SOURCE PASSAGE
####################
ULTRA provides several standard error functors, including:

  • Mean absolute error (MAE). Robust to outliers.
  • Relative mean absolute error (RMAE). Scale-invariant and bounded.
  • Mean squared error (MSE). Sensitive to large deviations.
  • Count error. Exact-match classification metric.

This separation allows new metrics to be introduced without modifying evaluator logic.

Classification evaluators

For classification tasks, ULTRA provides specialised evaluators that do not follow the simple "sum of errors" pattern:

  • Gaussian evaluator. Uses class-conditional Gaussian models to derive probabilistic predictions. Correct predictions are rewarded proportionally to confidence, while incorrect ones are strongly penalised;
  • Binary evaluator. Optimised for two-class problems. Incorrect predictions are penalised based on both misclassification and confidence.

Both evaluators still follow the same overarching contract: greater fitness is better and values are comparable across individuals.

Fitness

Fitness is a scalar/vector value assigned to an individual which reflects how well the individual solves the task.

The literature identifies (at least) four distinct measures of fitness:

  • raw fitness
  • standardized fitness
  • adjusted fitness
  • normalized fitness

but we are mostly interested in the first two.

The raw fitness is the measurement of fitness that is stated in the natural terminology of the problem itself, so the better value may be either smaller or larger.

For example in an optimal control problem, one may be trying to minimize some cost measure, so a lesser value of raw fitness is better.

Since raw fitness is defined in problem-specific terms, its interpretation may vary significantly across domains. Therefore, Ultra adopts standardized fitness as the primary measure, ensuring consistency across tasks. The only requirement for standardized fitness is that bigger values represent better individuals (this may differ in other frameworks).

In Ultra many of the fitness functions (see class src::evaluator and its specialisations) define the optimal fitness as the scalar value 0, or the vector (0, ... 0), and use negative values for sub-optimal solutions. However, this is not mandatory.

Often, excluding the simplest cases, fitness alone is not enough to understand goodness and flaws of the candidate solution.

Thread safety

ULTRA is designed around value semantics and explicit ownership. Thread safety is therefore addressed at the algorithm and population level, not by making individual core types internally synchronised.

Concurrency model

  • Parallelism in ULTRA is achieved by operating on distinct objects (e.g. different individuals or populations).
  • Core types such as individuals, genomes, and operators are not internally thread-safe.
  • Sharing mutable objects across threads is considered an advanced use case and must be handled explicitly by the caller.

Value types and ownership

Most ULTRA core types are designed as value types:

  • copyable and movable;
  • inexpensive to reason about;
  • free of hidden shared state.

To preserve these properties, internal synchronisation primitives (such as mutexes) are intentionally avoided.

Const functions and object invariants

All observable state (including structural signatures and hashes) is maintained eagerly and updated as part of well-defined mutation operations (modify, apply_each, load, recombination operators).

As a consequence:

  • const member functions do not perform lazy computation;
  • const functions do not modify internal state;
  • concurrent calls to const member functions on the same instance are safe provided no concurrent mutation occurs;
  • external synchronisation is required only when an object may be mutated concurrently with reads.

This design enforces clear object invariants and predictable behaviour, while avoiding the complexity and overhead of internal lazy caches.

External synchronisation

When concurrent access to the same object is required (for example during migration, statistics collection, or logging), synchronisation must be applied outside the object:

  • at the population level;
  • at the algorithm or scheduler level;
  • via an explicit user-provided lock.

ULTRA does not attempt to make individual objects safe for arbitrary concurrent use. This approach avoids hidden performance costs.
####################
DATASET
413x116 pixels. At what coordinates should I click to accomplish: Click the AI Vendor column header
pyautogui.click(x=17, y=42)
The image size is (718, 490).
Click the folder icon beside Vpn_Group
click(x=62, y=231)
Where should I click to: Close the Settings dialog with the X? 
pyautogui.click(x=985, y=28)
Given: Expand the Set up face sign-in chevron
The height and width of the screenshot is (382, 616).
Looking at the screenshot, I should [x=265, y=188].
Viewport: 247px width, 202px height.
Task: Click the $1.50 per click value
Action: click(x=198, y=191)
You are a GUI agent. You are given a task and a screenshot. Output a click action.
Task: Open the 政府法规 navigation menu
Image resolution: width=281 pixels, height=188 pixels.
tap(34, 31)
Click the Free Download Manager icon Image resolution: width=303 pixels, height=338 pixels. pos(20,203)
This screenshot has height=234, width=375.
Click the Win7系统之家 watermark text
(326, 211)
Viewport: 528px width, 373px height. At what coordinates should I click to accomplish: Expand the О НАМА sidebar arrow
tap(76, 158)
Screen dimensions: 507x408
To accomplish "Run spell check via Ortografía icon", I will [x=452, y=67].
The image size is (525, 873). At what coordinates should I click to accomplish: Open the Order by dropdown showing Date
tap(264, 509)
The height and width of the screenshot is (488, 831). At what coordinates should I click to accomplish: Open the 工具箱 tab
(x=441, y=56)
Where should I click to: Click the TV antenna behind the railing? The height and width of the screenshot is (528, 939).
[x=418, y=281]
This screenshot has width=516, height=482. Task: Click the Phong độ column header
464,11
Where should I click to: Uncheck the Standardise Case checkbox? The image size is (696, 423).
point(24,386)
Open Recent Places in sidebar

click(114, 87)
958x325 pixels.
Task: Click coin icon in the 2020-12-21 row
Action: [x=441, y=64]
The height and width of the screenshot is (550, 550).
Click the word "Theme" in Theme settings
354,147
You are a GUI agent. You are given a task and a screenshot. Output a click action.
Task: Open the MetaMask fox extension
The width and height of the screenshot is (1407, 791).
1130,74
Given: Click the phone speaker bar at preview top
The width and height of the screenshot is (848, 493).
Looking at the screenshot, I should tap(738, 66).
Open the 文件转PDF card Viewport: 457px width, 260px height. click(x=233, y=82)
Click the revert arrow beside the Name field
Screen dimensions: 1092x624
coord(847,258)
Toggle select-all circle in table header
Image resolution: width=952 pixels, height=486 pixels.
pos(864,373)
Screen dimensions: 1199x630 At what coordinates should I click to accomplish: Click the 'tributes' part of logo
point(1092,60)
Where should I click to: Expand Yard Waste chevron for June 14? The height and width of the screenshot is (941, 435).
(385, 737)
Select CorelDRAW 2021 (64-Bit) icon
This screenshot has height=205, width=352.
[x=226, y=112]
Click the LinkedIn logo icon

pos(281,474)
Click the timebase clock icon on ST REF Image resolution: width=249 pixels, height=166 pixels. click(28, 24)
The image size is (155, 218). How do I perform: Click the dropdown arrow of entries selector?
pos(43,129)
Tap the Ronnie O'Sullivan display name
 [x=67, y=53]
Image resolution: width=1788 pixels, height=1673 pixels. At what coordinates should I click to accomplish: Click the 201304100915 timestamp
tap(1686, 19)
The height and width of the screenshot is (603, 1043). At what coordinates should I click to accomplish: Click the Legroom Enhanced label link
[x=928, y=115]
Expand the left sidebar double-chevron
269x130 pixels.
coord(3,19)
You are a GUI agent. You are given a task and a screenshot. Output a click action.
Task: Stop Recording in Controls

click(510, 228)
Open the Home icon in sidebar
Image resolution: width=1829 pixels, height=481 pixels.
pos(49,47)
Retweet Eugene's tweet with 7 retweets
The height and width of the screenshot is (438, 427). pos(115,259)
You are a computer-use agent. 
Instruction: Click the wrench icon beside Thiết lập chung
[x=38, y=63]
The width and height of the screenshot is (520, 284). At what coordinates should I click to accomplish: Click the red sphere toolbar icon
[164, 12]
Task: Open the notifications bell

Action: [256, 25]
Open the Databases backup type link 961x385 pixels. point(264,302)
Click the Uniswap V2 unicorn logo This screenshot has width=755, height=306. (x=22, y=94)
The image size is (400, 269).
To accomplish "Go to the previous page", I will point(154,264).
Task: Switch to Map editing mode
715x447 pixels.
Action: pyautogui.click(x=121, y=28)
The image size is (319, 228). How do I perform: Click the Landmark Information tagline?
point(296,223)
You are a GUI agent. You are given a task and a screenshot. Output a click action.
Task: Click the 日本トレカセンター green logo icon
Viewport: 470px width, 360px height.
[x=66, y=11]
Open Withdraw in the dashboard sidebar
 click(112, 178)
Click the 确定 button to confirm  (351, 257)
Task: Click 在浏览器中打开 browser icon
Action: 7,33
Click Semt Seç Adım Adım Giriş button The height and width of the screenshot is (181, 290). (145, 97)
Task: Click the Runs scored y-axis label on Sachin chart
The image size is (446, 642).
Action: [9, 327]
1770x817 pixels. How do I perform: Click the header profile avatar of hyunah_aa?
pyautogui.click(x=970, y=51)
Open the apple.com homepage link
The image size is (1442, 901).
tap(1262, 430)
####################
YOUR INSTRUCTIONS
Answer these questions from the ULTRA documentation excerpt:
1. Which error functor does the excerpt call robust to outliers?
2. Which measure of fitness does ULTRA adopt as its primary measure?
3. Where does the excerpt say synchronization must be applied when concurrent access to the same object is required?

WRITTEN RESPONSE
1. Mean absolute error (MAE).
2. Standardized fitness.
3. Outside the object: at the population level, at the algorithm or scheduler level, or via an explicit user-provided lock.